Where are the Nigerian heroes? – Bolanle Austen-Peters on making 'Funmilayo Ransome-Kuti'

Bolanle Austen-Peters highlighted in a new interview the importance of learning about Nigerian historical figures.

Bolanle Austen-Peters discussed her motivation behind creating a film about Funmilayo Ransome-Kuti [Instagram/bolanleaustenpeters]

In the interview, Austen-Peters was asked about the importance of the film. She emphasised showcasing Nigerian heroes, particularly for younger generations and also highlighted the lack of exposure to these stories compared to Western figures.

She said, “For me, growing up you hear a lot about American heroes, you hear about Rosa Parks, Martin Luther King, and Winnie Mandela, you're asking yourself, 'Where are the Nigerian heroes?' It's important that we begin to tell those stories. A lot of our children do not have that historical perspective. They don't get these stories, because we're not producing enough of them.

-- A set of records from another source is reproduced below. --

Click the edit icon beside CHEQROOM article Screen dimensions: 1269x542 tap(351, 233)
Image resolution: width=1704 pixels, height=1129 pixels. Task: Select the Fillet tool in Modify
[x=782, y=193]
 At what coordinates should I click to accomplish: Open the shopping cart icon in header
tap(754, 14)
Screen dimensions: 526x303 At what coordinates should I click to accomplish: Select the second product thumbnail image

She also highlighted the importance of learning about these historical figures. “Settling in our history books, history is no longer something that is on the top of their agenda in schools as well, but in the school abroad, you learn everything about the culture, the people. So it's very important that we begin to reinforce in the minds of our children that there are Nigerian heroes who paved the way, who have done great things and that these are people that they can also look up to,” she said.

Austen-Peters, who also is the brains behind “ Fela and the Kalakuta Queens” said that it was her investigation into Fela Kuti's history that brought her to his mother, whose work inspired her.

Funmilayo came on the hills of me having directed Fela and the Kalakuta Queens on stage, and understanding Fela's personality and obviously his siblings. I began to ask myself, 'Who is the mother that birth all these phenomenally successful people?' Then I started researching her and because of the relationship that I had developed with the Ransome-Kuti family, they were very excited to partner with us on this journey.”

The film tells the tale of Funmilayo Ransome-Kuti, Fela's mother, from her groundbreaking years as the first female pupil at Abeokuta Grammar School to her union with Israel Ransome-Kuti. She and her husband opposed injustice and founded the Abeokuta Women's Union. This led to a bloody conflict with traditional and colonial leaders who stood in the way of justice and fairness.